The Ferns Report (2005) was an official Irish government inquiry into the allegations of clerical sexual abuse in the Roman Catholic Diocese of Ferns in County Wexford, Ireland.

==Scope==
The Inquiry was set up by the Government of Ireland to identify complaints and allegations made against clergy of the Diocese of Ferns prior to April 2002, and to report upon the response of Church and Civil Authorities. The Inquiry did not concern itself with the truth or otherwise of the complaints and allegations made, but entirely with the response to those allegations. The Inquiry recorded its revulsion at the extent, severity and duration of the child sexual abuse allegedly perpetrated on children by priests acting under the aegis of the Diocese of Ferns. The investigation was established in the wake of the broadcast of a BBC Television documentary Suing the Pope, which highlighted the case of Fr Seán Fortune, one of the most notorious clerical sexual offenders. The film followed Colm O'Gorman as he investigated the story of how Fortune was allowed to abuse him and countless other teenage boys. O'Gorman, through One in Four, the organisation he founded to support women and men who have experienced sexual violence, successfully campaigned for the Ferns Inquiry.

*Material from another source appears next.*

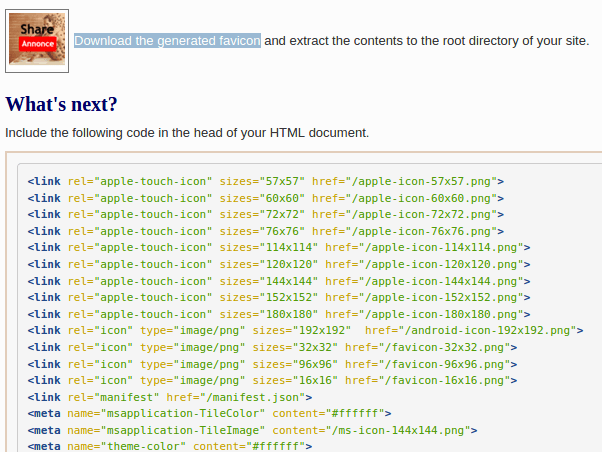
Task: Click the favicon-16x16.png code line
Action: [272, 380]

The Ferns Report was presented to the Irish government on 25 October 2005 and released the following day. It identified more than 100 allegations of child sexual abuse made between 1962 and 2002 against twenty-one priests operating under the aegis of the Diocese of Ferns. Eleven of these individuals were alive in 2002. The nature of the response by the Church authorities in the Diocese of Ferns to allegations of child sexual abuse by priests operating under the aegis of the diocese had varied over the forty years to 2002.

==Findings==
Among the facts revealed were:
- The failure of Bishop Donal Herlihy to exclude clearly unsuitable candidates from the priesthood and his failure to ensure that alleged abusers were kept away from children;
- His failure to report incidents of alleged sexual abuse to the legal authorities
- The failure of his successor, Brendan Comiskey, to report incidents of abuse and his failure to establish sound child protection measures; From 1990 onward he reported all allegations made by children to the authorities.
- The adoption of strict policies of immediate removal of any clergy subject to allegations by his successor, Bishop Eamon Walsh.
- Police failure to properly investigate sexual abuse complaints prior to 1990.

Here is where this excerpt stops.